A lot of things happened this year.
This is some of those things that happened 😀
Learning Rust
Considering when I first started learning this language, I’m surprised I didn’t get into it as much as I did this year. It is really really fast (not when it compiles) and its quite simple when you understand it’s constraints. I did a rewrite of a golang program and saw a 50% reduction in benchmark times!
It’s still clear that the language is quite young in age, a lot of libraries are still in their early stages, but are still useful and reliable in their current states. I think a major pain point has to be the async implementation and coming from an OOP background. Your code can get messy if trying to work with both synchronous and asynchronous code without making the main method asynchronous itself. Using traits like they are interfaces isnt as straight forward as with OOP, I simply had to just break up traits as seperate concerns rather than a shared behaviour.
Otherwise it feels like being in at the start of an era, where OOP and C++ allow for code that was generic for multiple purposes whilst also having highly performant code, but each having their own issues. Rust avoids the issues of OOP such as long inheritance dependencies and safely managing data in memory while still having insane performance.
At times, Rust can be a blessing and a curse, but most of the time it’s googling why the compiler rejects your code.
That Bar Thing
I had an idea. I wanted to build a discord bot that could see who’s available based on loadshedding schedules. Simple coding solution, but difficult implemention considering all the different city schedules and reliability of getting the data. Then I had a better idea:
This was a quick mockup done in Flutter (right before loadshedding hit) and forgotten about.

[The request] Reproduce the year-in-review post above, word for word, taking everything from "Otherwise it feels" down to "and forgotten about.".

[Source data]
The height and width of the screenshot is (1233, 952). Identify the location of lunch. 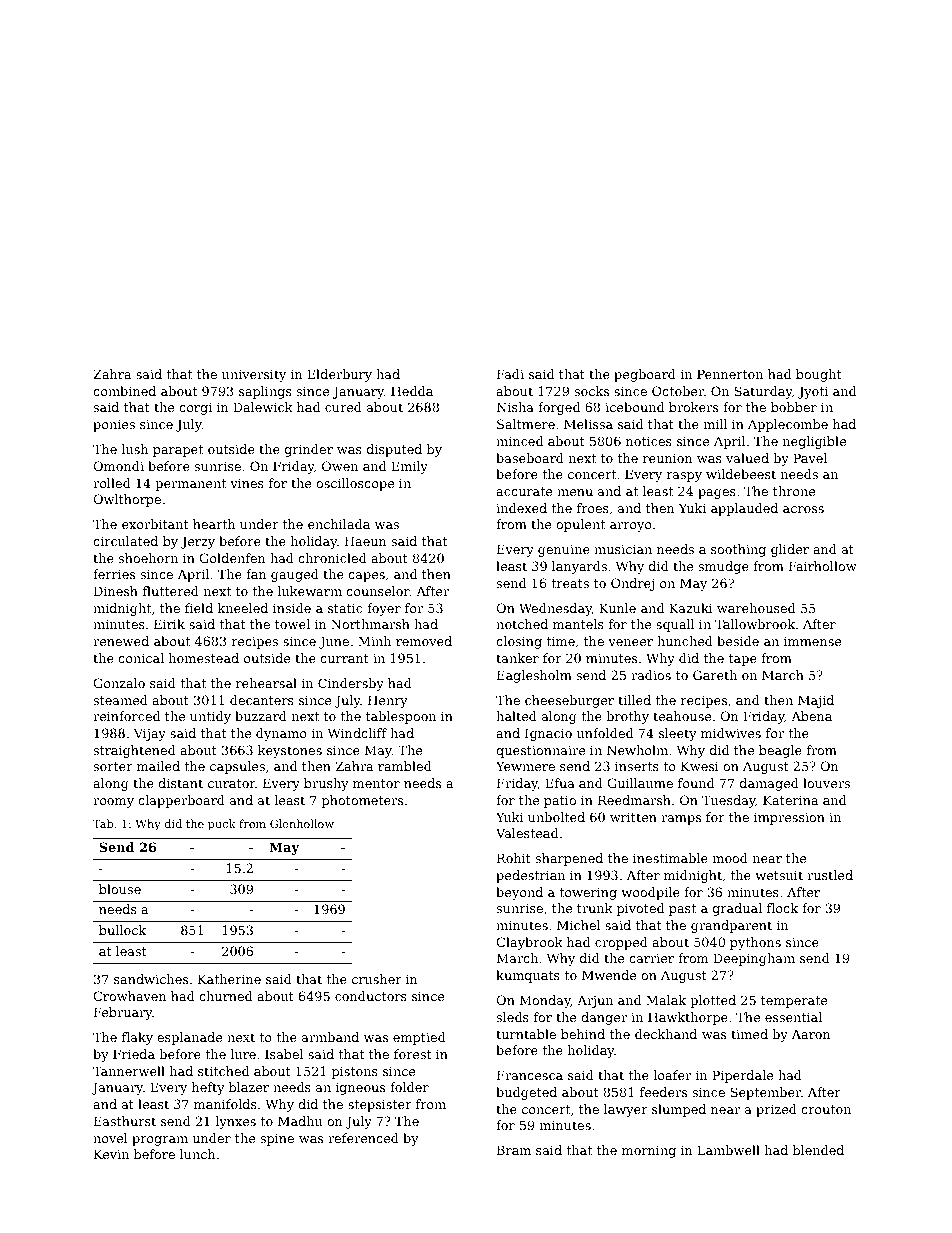
(198, 1154).
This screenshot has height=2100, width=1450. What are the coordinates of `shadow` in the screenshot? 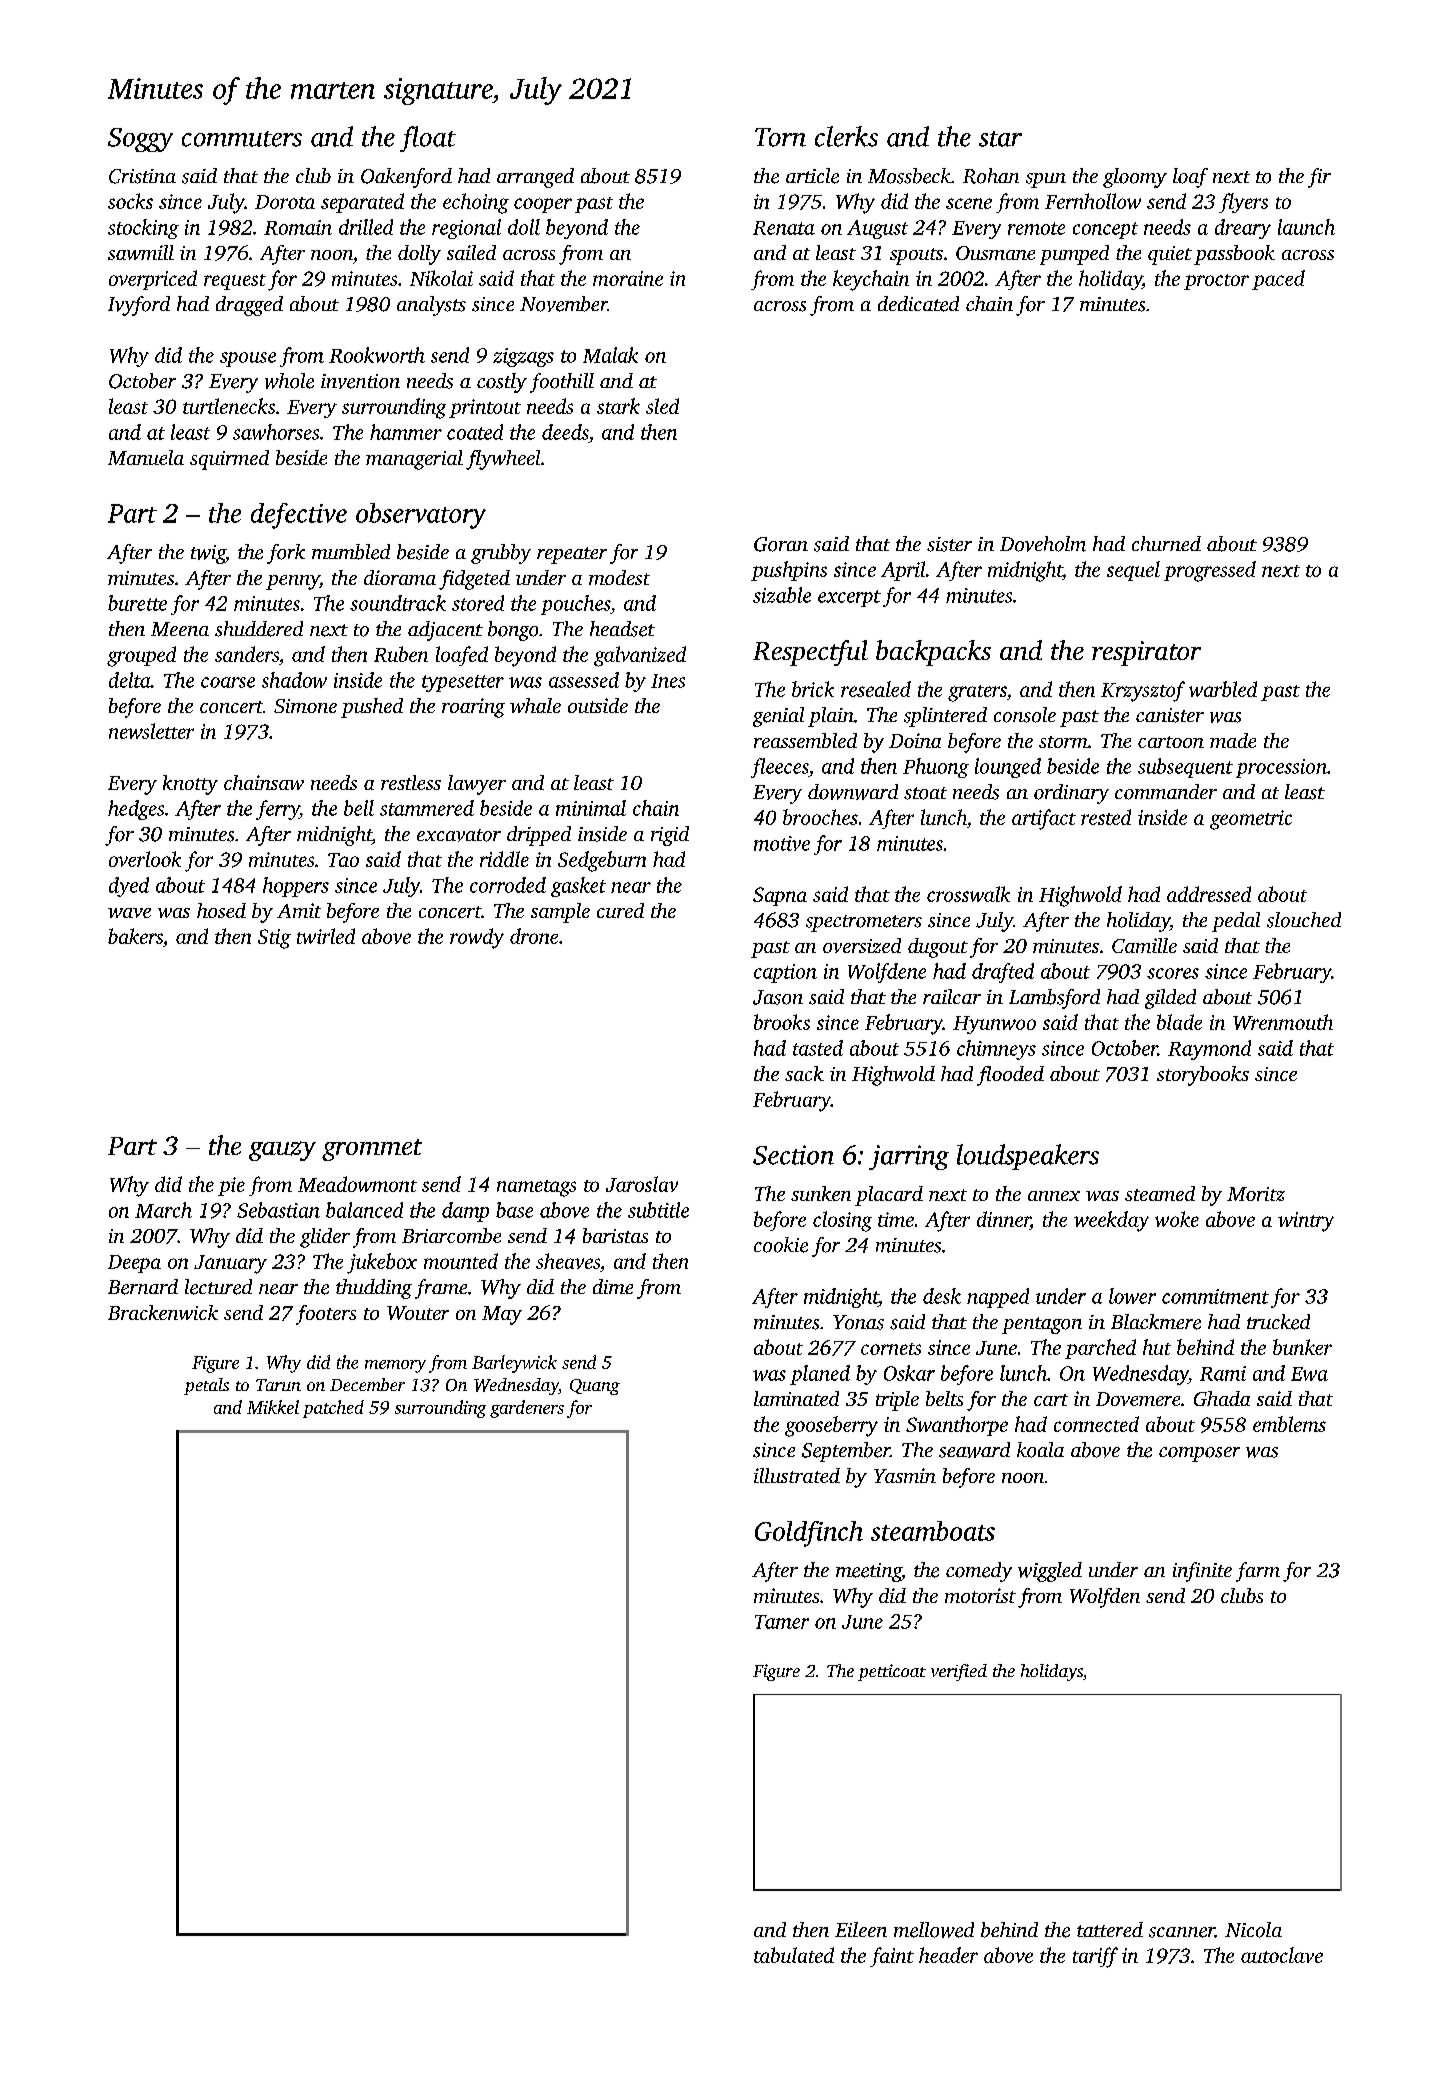 It's located at (294, 680).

[Answer]
Otherwise it feels like being in at the start of an era, where OOP and C++ allow for code that was generic for multiple purposes whilst also having highly performant code, but each having their own issues. Rust avoids the issues of OOP such as long inheritance dependencies and safely managing data in memory while still having insane performance.
At times, Rust can be a blessing and a curse, but most of the time it’s googling why the compiler rejects your code.
That Bar Thing
I had an idea. I wanted to build a discord bot that could see who’s available based on loadshedding schedules. Simple coding solution, but difficult implemention considering all the different city schedules and reliability of getting the data. Then I had a better idea:
This was a quick mockup done in Flutter (right before loadshedding hit) and forgotten about.